While F1 is contested by competing engine manufacturers and fuel suppliers, Formula 2 and Formula 3 have single specifications of each. F1’s 1.6-litre V6 hybrid turbo engines are produced by four different manufacturers. Mecachrome supply the engines used in F3 – a six-cylinder 3.4-litre unit producing around 380bhp – and F2 – a turbocharged 3.4-litre V6 generating up to 620bhp.
F1’s technical director Pat Symonds says this makes F2 and F3 suitable for testing the new fuels before they have been perfected.
“We will introduce sustainable fuels into Formula 2 and Formula 3 before we do into Formula 1,” he told the Institute of Mechanical Engineers in a talk. “The reason for that is that Formula 2 and Formula 3 use a single type of engine, they use a single type of fuel. So we’ve got to do the job once. And, to be honest, it doesn’t have to be perfect.
“With Formula 1, we have multiple fuel companies involved, have different types of engine and it does have to be perfect. We can’t formulate a fuel which would advantage one engine against another. So it’s a big problem.”
F1 also faces the challenge of sourcing a large enough supply of sustainable fuel for a full season.
“We use a reasonable amount of fuel, around a million litres a year,” said Symonds. “Now that’s not much in real terms but it falls between two stools: It’s a little bit too much to make in the laboratory. It’s not enough to make in a proper plant.

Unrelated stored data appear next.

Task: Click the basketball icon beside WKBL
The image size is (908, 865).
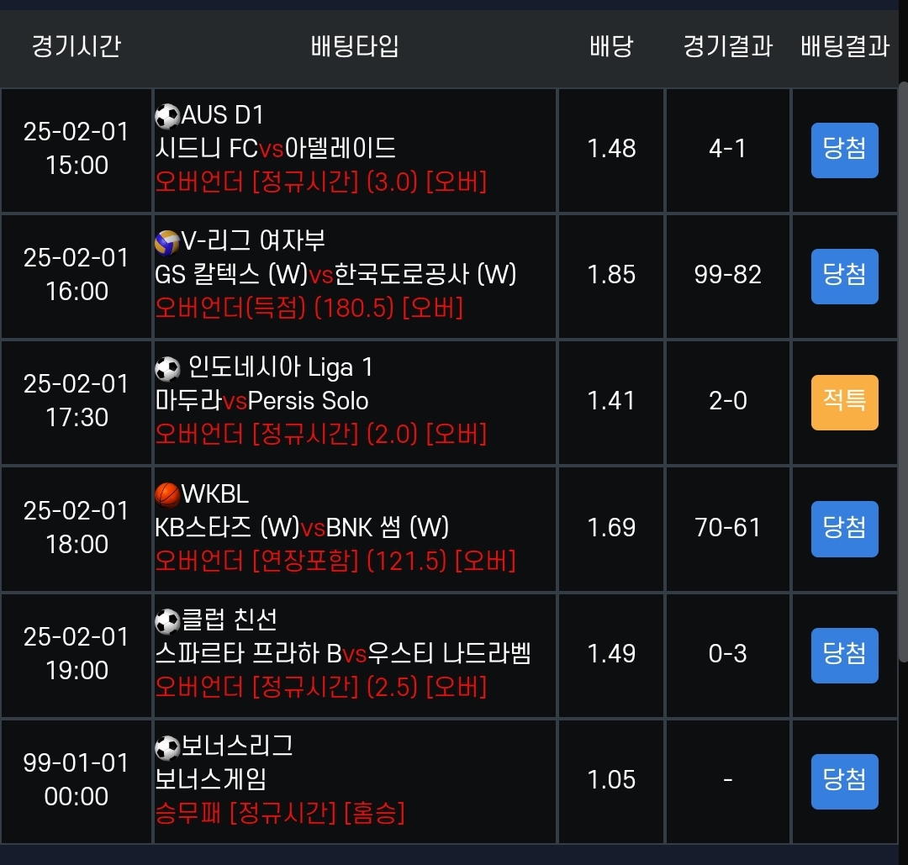Action: (x=168, y=495)
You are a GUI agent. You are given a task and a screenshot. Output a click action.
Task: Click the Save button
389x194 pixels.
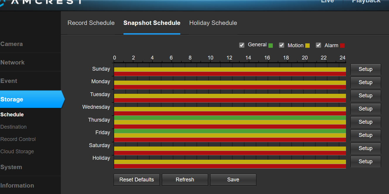click(x=233, y=180)
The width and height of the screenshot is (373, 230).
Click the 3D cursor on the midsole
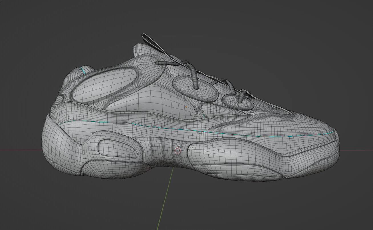click(x=178, y=150)
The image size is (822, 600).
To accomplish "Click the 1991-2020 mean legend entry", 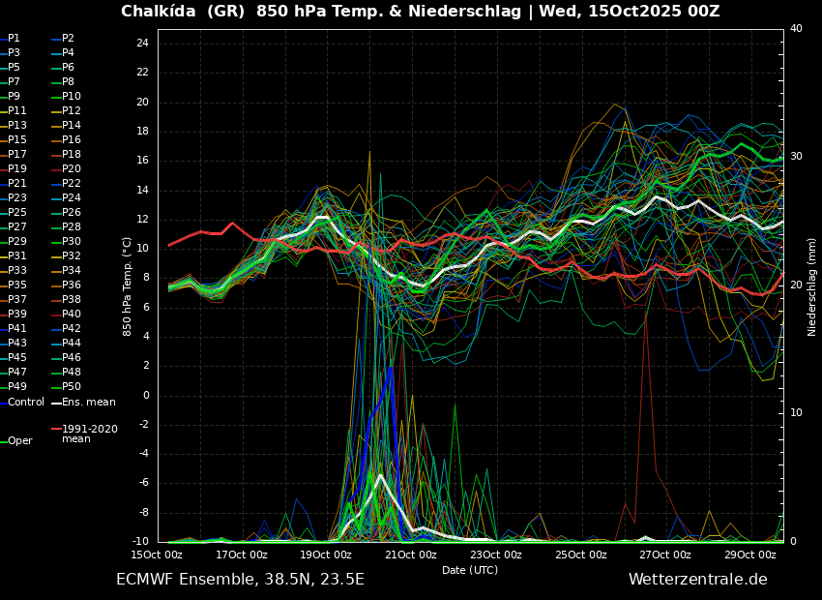I will tap(89, 434).
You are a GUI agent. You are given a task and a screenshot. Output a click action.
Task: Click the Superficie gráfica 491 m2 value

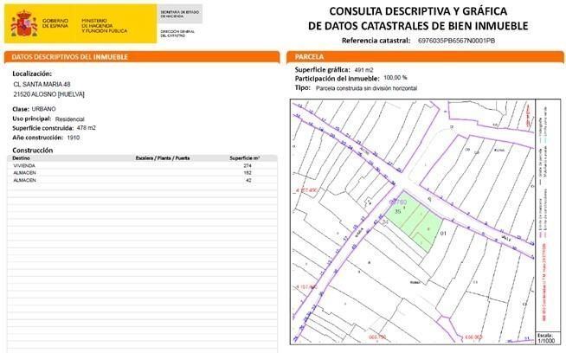click(x=365, y=68)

“Now there are decent pilot plants being built and in 2023 there’ll be at least two that we’re involved with will be on-stream and we are really pushing this. This is really important to us.”
Internal combustion engines will remain part of F1’s new engine formula which is due for introduction in 2026. Symonds has said the series cannot move to electric power alone as it does not yet produce the high levels of performance required.
However he believes F1 can make a positive contribution to the environment by helping to develop drop-in fuels which can be used in existing internal combustion engines, without modification, to reduce emissions.
“We have a very comprehensive definition of our advanced sustainable fuels,” he said. “We’re not doing any greenwashing, it’s got to be correct and we really are great believers in this. We really believe that an advanced sustainable fuel, providing it’s a drop-in fuel, really can contribute to parallel paths to electrification.”
“Even if urban vehicles do go electrified all these other heavy vehicles – trucks and things that – will need a really high energy density power unit and fuel source or energy source,” he said.